Background: C-reactive protein (CRP) predicts risk for future cardiovascular events in asymptomatic individuals. However, because CRP also predicts total mortality, its specificity for vascular disease is uncertain.
Objective: To compare the predictive value of CRP for cancer and cardiovascular disease, the major determinants of mortality.
Design: Prospective, nested case-control study.
Setting: The Women's Health Study, an ongoing prospective cohort study involving 28345 U.S. women 45 years of age and older who were healthy at the time of enrollment.

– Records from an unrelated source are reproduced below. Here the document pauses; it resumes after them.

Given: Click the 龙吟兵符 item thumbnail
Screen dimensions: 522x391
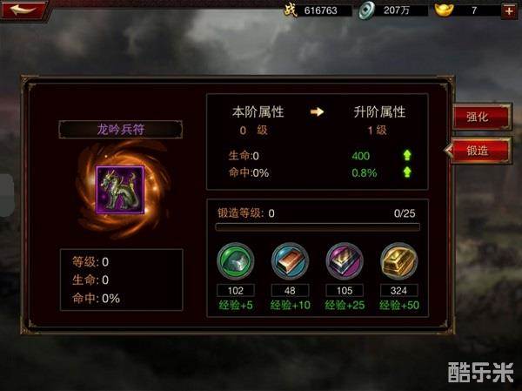Looking at the screenshot, I should (x=120, y=189).
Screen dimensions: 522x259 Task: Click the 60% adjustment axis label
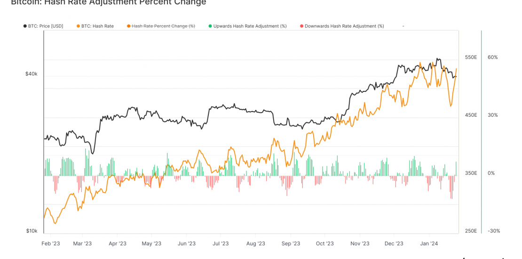click(492, 57)
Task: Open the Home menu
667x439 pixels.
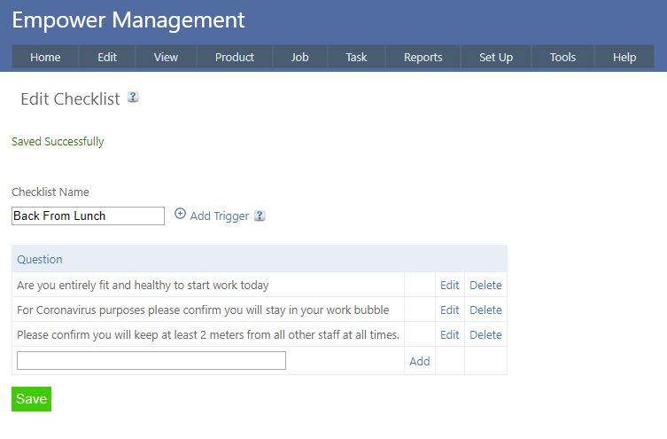Action: coord(45,57)
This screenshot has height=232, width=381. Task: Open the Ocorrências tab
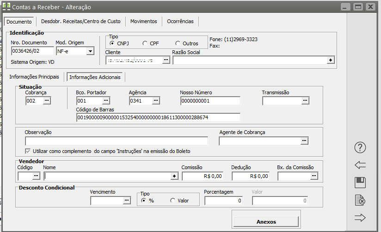pyautogui.click(x=180, y=21)
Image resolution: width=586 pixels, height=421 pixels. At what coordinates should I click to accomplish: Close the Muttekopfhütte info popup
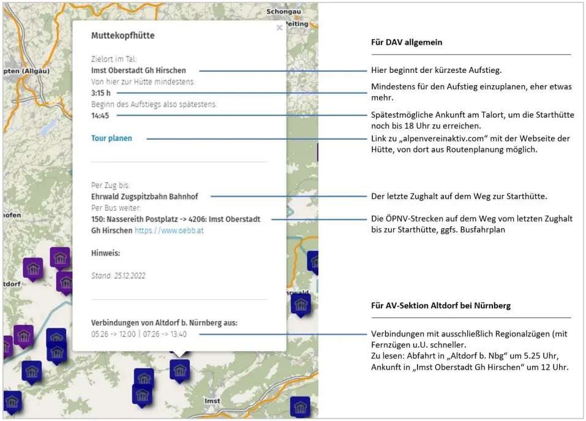click(x=279, y=28)
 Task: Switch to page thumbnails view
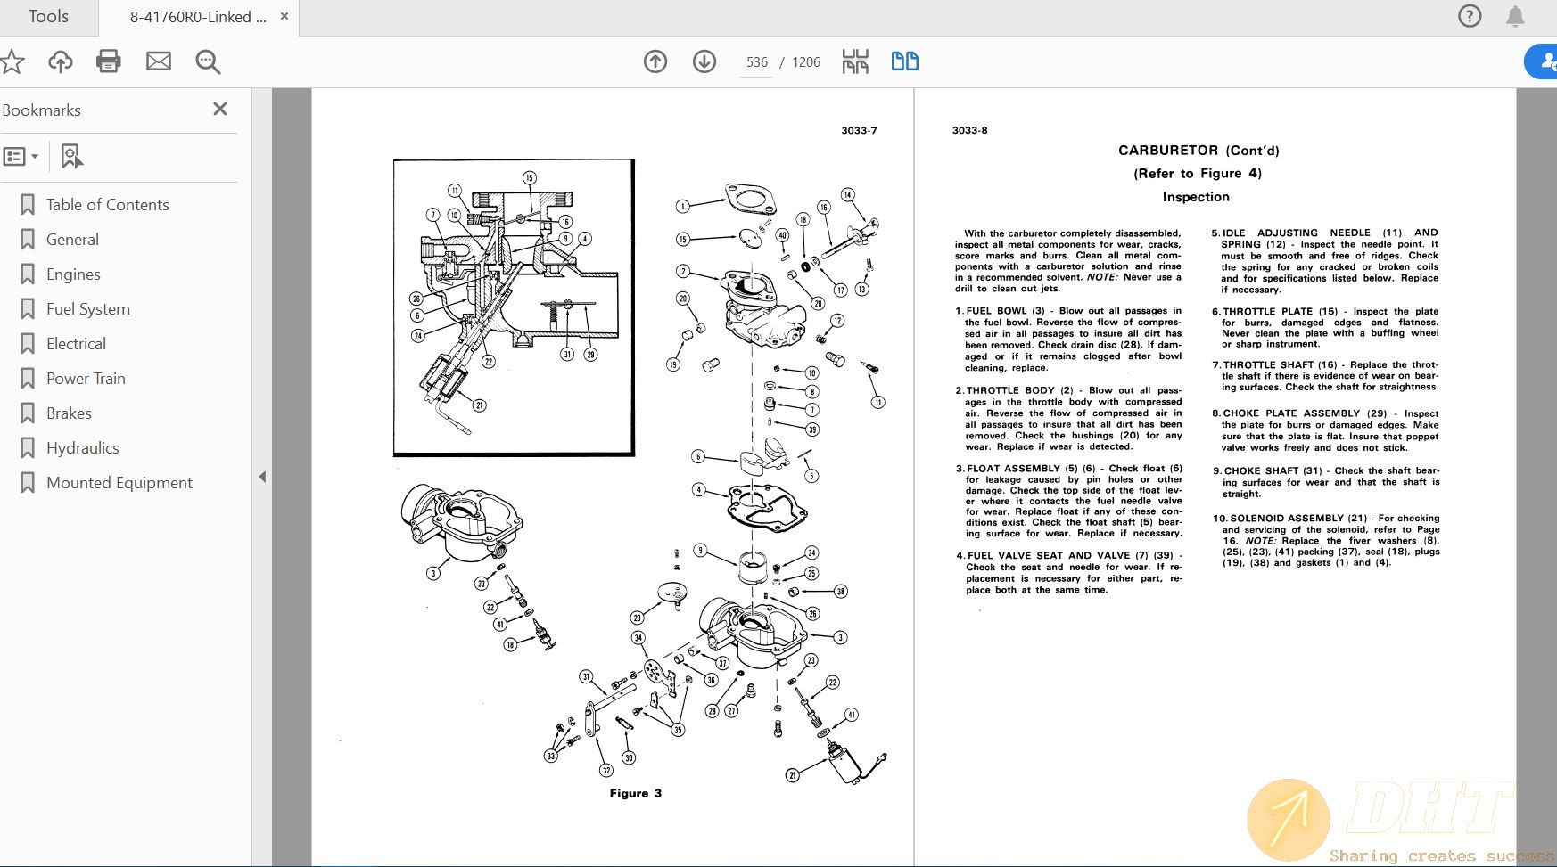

Participants: 643 women who subsequently developed cancer or had cardiovascular events; 643 age- and smoking-matched women who remained free of either disease during 58-month follow-up.
Measurements: Baseline CRP levels.
Results: Little evidence showed that increasing quartiles of baseline CRP predicted incident cancer (adjusted relative risks, 1.0, 1.2, 1.1, and 1.3; P for trend > 0.2). In contrast, increasing quartiles of baseline CRP were a strong marker of risk for future cardiovascular disease (adjusted relative risks, 1.0, 2.9, 3.4, and 5.6; P for trend < 0.001).
Conclusion: C-reactive protein appears to independently predict cardiovascular events but not cancer.